======== Document excerpt ========

DNA Base-Pair Substitutions Detected in Double-Stranded DNA with Matrix-Assisted Laser Desorption/Ionization Time-of-Flight Mass Spectrometry

We demonstrate the utility of matrix-assisted laser desorption/ionization time-of-flight mass spectrometry (MALDI-TOF-MS) for identifying the presence or absence of single base-pair substitutions in a short section of the cystic fibrosis gene. The analysis was performed in two ways: (i) the molecular weight of known lengths of single-stranded DNA from a section of this gene was determined by mass spectrometry, and (ii) short complementary strands from the identical section of the gene were denatured and the difference in molecular weight of the strands was determined. Oligonucleotides corresponding to the wild type sequence were synthesized. The G551D or the R553X mutations were created by introducing single-base substitutions in this oligonucleotide. We recreated double-stranded DNA by annealing each of these three oligonucleotides to complementary oligonucleotides. The MALDI mass spectrometric technique, operating at a mass resolution approaching 1000, correctly identified five of these six oligonucleotides. The most reliable identification was obtained by measuring the difference in molecular weight of the denatured strands. The difference in molecular weight of the complementary strands comprising the wild type, the G551D and the R553X is 52.2 Da, 83.2 Da and 21.2 Da, respectively. The MALDI analysis shows promise as a rapid way to detect the presence of base-pair substitutions without the need for sequencing.

======== Extracted material ========

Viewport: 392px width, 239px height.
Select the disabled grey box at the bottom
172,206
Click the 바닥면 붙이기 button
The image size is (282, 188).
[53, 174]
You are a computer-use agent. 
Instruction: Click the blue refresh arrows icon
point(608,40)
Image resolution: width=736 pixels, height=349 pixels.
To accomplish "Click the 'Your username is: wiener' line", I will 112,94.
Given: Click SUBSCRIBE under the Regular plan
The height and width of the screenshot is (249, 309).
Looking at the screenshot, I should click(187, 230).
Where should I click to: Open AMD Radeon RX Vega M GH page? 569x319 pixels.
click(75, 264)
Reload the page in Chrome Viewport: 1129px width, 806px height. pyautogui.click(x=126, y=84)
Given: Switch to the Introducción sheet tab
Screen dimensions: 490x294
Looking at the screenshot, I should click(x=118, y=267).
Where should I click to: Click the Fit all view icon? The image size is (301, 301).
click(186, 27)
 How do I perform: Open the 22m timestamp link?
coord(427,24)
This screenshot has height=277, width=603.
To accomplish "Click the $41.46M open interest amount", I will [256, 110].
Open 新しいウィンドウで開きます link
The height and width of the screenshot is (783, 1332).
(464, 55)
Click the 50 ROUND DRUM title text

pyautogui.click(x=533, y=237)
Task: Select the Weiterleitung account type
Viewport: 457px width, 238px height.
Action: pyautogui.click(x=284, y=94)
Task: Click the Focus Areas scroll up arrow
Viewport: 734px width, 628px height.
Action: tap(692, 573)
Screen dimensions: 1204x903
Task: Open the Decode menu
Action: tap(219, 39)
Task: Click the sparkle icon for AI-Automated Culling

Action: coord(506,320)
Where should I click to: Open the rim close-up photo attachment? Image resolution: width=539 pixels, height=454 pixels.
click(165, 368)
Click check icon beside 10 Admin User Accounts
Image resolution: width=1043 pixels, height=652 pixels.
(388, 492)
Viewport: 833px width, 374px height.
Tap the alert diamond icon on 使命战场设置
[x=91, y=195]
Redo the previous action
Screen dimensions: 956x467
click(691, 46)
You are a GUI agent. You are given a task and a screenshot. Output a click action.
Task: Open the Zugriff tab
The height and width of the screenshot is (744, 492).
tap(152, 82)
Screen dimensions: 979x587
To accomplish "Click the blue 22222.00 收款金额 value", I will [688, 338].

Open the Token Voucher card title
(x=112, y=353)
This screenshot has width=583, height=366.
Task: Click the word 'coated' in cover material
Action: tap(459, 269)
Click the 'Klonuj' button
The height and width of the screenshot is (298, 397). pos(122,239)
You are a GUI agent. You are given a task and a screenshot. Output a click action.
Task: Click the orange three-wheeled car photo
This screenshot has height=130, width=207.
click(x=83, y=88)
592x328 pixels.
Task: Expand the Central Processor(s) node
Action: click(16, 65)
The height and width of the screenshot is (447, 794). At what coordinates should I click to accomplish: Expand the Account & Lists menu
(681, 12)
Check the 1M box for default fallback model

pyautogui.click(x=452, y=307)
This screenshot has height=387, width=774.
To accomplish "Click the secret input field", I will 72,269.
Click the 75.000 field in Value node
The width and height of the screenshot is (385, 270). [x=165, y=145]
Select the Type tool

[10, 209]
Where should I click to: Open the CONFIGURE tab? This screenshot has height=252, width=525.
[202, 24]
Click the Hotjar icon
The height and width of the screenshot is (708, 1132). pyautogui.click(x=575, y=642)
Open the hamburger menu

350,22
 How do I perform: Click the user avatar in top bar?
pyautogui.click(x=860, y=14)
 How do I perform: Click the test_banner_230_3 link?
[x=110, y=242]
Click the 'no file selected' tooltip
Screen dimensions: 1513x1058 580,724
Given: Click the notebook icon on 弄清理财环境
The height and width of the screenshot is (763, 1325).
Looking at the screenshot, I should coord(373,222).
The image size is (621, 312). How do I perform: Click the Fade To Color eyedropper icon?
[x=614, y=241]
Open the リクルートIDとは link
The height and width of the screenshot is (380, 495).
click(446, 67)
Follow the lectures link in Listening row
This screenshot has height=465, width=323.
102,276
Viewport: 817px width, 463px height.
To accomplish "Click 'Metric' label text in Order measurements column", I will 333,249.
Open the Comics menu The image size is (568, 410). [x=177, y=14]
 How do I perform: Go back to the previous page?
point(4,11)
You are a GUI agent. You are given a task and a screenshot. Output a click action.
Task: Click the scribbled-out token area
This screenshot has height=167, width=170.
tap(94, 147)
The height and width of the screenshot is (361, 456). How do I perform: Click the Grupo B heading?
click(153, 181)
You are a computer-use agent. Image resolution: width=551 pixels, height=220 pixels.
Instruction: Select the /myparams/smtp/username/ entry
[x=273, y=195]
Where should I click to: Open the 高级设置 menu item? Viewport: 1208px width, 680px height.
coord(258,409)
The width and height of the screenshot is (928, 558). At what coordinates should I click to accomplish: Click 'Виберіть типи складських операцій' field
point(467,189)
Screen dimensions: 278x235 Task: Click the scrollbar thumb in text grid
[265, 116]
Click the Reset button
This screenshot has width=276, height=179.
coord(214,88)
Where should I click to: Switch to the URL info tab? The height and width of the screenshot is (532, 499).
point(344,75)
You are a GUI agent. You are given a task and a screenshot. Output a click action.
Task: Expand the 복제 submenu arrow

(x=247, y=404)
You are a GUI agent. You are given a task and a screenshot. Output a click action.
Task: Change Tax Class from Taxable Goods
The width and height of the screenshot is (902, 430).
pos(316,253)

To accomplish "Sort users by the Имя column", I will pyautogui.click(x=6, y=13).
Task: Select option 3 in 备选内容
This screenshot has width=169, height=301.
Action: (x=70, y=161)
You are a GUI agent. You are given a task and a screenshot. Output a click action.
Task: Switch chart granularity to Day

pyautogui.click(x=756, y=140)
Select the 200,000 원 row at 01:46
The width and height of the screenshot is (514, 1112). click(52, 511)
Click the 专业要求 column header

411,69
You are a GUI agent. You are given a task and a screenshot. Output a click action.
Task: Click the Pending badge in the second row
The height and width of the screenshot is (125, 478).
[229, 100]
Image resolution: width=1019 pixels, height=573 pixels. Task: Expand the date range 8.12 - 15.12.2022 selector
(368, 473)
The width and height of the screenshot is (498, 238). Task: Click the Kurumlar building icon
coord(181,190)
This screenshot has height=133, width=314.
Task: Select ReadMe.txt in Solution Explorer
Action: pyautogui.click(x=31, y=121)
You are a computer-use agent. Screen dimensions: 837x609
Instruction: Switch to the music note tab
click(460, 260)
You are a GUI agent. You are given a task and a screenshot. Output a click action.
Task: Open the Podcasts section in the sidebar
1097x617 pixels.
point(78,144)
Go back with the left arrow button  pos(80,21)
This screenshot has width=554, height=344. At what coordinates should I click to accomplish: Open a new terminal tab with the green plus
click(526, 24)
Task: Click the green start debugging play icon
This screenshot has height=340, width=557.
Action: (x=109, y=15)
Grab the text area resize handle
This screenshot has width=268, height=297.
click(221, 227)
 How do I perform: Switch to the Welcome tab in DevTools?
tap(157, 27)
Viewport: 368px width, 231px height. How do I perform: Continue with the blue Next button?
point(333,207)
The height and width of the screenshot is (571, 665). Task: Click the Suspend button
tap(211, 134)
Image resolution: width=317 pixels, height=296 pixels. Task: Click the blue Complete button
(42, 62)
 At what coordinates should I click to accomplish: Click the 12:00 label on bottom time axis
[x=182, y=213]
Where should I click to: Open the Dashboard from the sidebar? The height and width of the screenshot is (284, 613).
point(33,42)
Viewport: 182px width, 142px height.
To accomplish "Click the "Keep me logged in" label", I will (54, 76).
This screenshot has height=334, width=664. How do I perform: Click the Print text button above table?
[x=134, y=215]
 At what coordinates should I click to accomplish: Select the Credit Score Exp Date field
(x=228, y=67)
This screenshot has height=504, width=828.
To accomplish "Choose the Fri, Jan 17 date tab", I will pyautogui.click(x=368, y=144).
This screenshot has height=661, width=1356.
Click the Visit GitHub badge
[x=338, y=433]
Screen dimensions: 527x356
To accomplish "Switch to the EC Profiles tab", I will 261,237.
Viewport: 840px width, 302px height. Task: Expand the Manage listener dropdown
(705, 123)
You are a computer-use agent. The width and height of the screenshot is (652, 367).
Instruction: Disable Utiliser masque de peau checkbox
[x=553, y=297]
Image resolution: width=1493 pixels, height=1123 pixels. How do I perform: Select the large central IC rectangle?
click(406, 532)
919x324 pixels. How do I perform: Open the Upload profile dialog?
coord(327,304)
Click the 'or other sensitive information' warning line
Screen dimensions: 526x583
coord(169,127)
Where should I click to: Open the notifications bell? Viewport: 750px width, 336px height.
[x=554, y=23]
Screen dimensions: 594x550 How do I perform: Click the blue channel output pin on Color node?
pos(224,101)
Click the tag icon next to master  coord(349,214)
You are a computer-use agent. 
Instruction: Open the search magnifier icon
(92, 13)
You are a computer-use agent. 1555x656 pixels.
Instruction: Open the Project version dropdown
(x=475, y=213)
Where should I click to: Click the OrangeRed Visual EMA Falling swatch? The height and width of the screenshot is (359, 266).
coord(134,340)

========

**Set of tasks:**
1 > In the abstract, what mass resolution does the MALDI technique operate at?
2 > The abstract gives a difference in molecular weight between the complementary strands for several DNA types. List each DNA type with its value.
The records have no connection to the abstract.

**Answer section:**
1 > A mass resolution approaching 1000.

2 >
Wild type: 52.2 Da
G551D: 83.2 Da
R553X: 21.2 Da